Budget good, not visionary
The federal budget announced in early March is generally good. But it's not visionary. Canada will face critical problems in the coming decades that need visionary fiscal leadership, leadership that looks beyond the short-term physical stimulus that this and the previous budget have competently provided.
The sage advice, "don't panic" applies to this budget. Short term, it will serve Canada in a variety of important ways. It is neither blithely delivered nor fundamentally unsound for our moment in economic history. But it has the seeds of future challenges: the investments we've made with our recessionary largess may not be worth what we think they will, the ongoing costs of maintenance are certainly far higher than this budget suggests and the tab is going to be picked up by fewer and fewer of our children.
We looked at this current budget through the lens of three basic questions.

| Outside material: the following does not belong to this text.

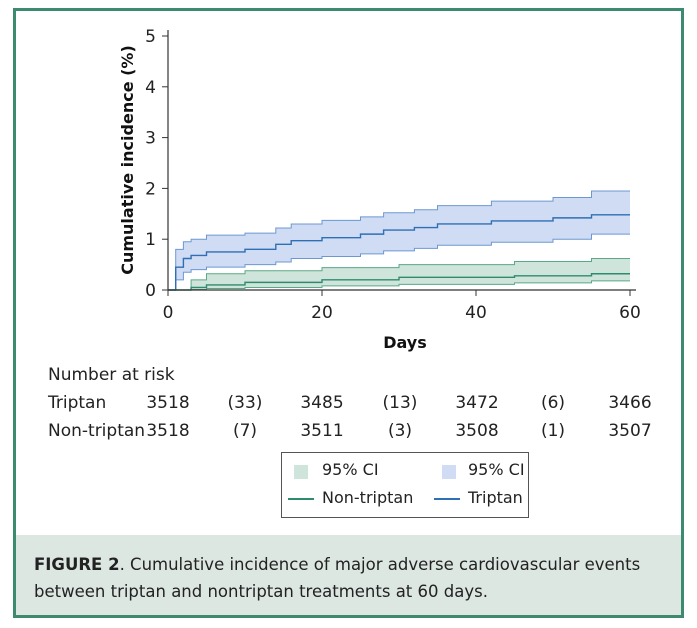 The image size is (697, 628). What do you see at coordinates (449, 472) in the screenshot?
I see `legend-swatch-ci-triptan` at bounding box center [449, 472].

Are we getting what we paid for?
Canada joined a multinational network of states in injecting massive amounts of capital into global markets. The critical question about stimulus spending is whether we have turned our deficit liabilities into assets. It is difficult to imagine another government forging a different track, but did we use this money strategically?
The answer is mixed. Recent projections of federal debt relative to GDP suggest an alarming trend. While Canada's debt to GDP ratio is the lowest in the G7, short-term comparisons do not address what could be a worrisome long-term trend. Moreover, the what of our investment is as important as the how. The federal government's stimulus spending has rightly focused on physical infrastructure, long-term projects that will serve Canada and its future well. The return on these projects is measurable and effective.
Yet, physical infrastructure is only part of the picture of Canada's future. Economic growth depends both on the foresight of physical and social infrastructure to sustain it. This budget does provide $1 billion to support deferred maintenance repair and construction at our colleges and universities. It also invests in ports, bridges, and energy projects.
However, it neglects to sustain our equally vital social architecture. It neglects worrying trends in Canadian culture, like our dwindling civic core, the six per cent of Canadians who volunteer and donate at disproportionate levels. It leaves fundamental questions about looming demographic challenges in health care, elder care, social insurance, labour shortages and more unanswered. Canada may be getting short-term value for its dollars, but in the longterm we may wish we'd diversified our portfolio.
Can we keep up the payments?
The "new population bomb," as Foreign Affairs put it in January, is as global a crisis as the recession. And these phenomena are not disconnected. The proportion of GDP produced by Europe, the United States and Canada fell from 68 per cent in 1950 to 47 per cent in 2003, and is expected to decline further.
The question is not merely can we pay for the stimulus of physical infrastructure, but can we afford not to attend to the looming questions of social architecture? A shrinking charitable core, an aging population, a dwindling labour pool and soaring foreign economies present the challenge not simply of the next fiscal year, but of the coming decades for Canada. Ultimately, the cost of ignoring these demographic swings may prove far higher than the short-term physical stimulus.
Will our income grow enough to sustain this?
It is impossible to say with certainty that government projections for return on investment are either correct or incorrect. However, given what we can expect demographically, it is worth considering whether even our most optimistic projections of GDP growth and economic expansion will be capable of both absorbing this extra burden and bridging the gaps made by strong stimulus spending.
Fiscal sustainability, to say nothing of return on investment, requires looking beyond the medium-term projections of a sitting government's budgetary balance or debt. It is not an academic exercise to plan for a coming demographic shift; it is prudent management.
The government is returning to the Advantage Canada framework relying on tax, fiscal, entrepreneurial, knowledge and infrastructure advantages to position our economy favourably. The missing component in this strategy is building the capacity in non-governmental institutions. While there are various specific measures that, if properly implemented, have merit and will assist particular subsectors of the economy, for the most part this is a "tinkering with the status quo" budget that trusts market forces to solve the problem.
On the one hand, this is commendable: market forces are more reliable innovators than government programs. On the other hand, markets require workers and consumers. Our argument is that the foundation of the Canadian market itself—which depends on the complex system of Canada's social architecture—is facing serious problems that cannot be fixed overnight.